A few nights ago my team experienced a lot of spiritual warfare as they were sleeping. The whole team was awoken to pray and seek God. I honestly had no idea what I was supposed to do, if what I was doing was right, or how to help everyone feel at peace. I prayed that Holy Spirit would take control of the situation and just lead me in all of it. I was blown away at the way each women comforted each other, prayed, and sought the face of God. I didn’t need to lead the whole experience, Holy Spirit was at work already in each of them, individually leading them for the comfort of the group. Holy Spirit had everything under control.
It’s freeing and beautiful to let God lead, trusting that he is picking up all the places that I lack. I don’t have to be enough for them, because he alone is enough. I’m not here to have all the answers or be the guiding voice for the team, I’m only here to point them back to the Lord.
When I have no one else to lean on I’m realizing that I carry more than I thought I did, and I get to grow in deep dependence on God. It’s a beautiful combination of being empowered by Jesus and learning to lay on my face at his feet. I get to live out the fullness of living life in the Spirit. I walk in both overwhelming authority and overwhelming dependence.
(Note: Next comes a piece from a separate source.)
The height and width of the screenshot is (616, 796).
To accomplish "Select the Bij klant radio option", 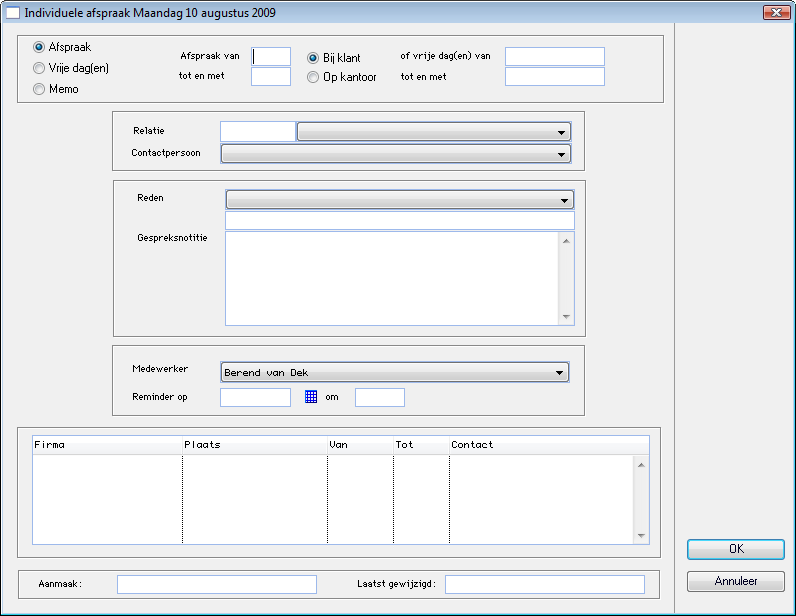I will click(x=314, y=58).
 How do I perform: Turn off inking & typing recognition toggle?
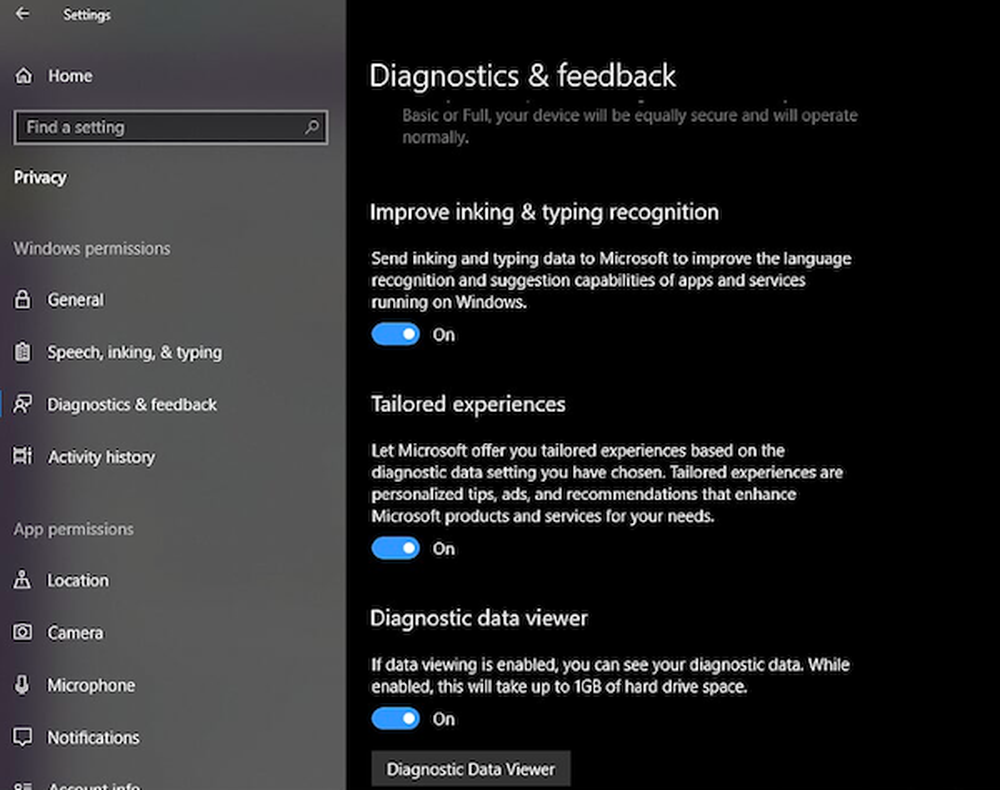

It’s such a weird and unique place to be, but I am so grateful for it. Everyday I learn more of what it looks like to trust God and trust Holy Spirit at work within me. I am grateful for these women, and the opportunities they provide for me to trust God more and seek more of his heart.
So here’s to 2.5 more months of dependence and authority. To walking daily in the tension of being fully empowered and fully laid flat at the feet of Jesus.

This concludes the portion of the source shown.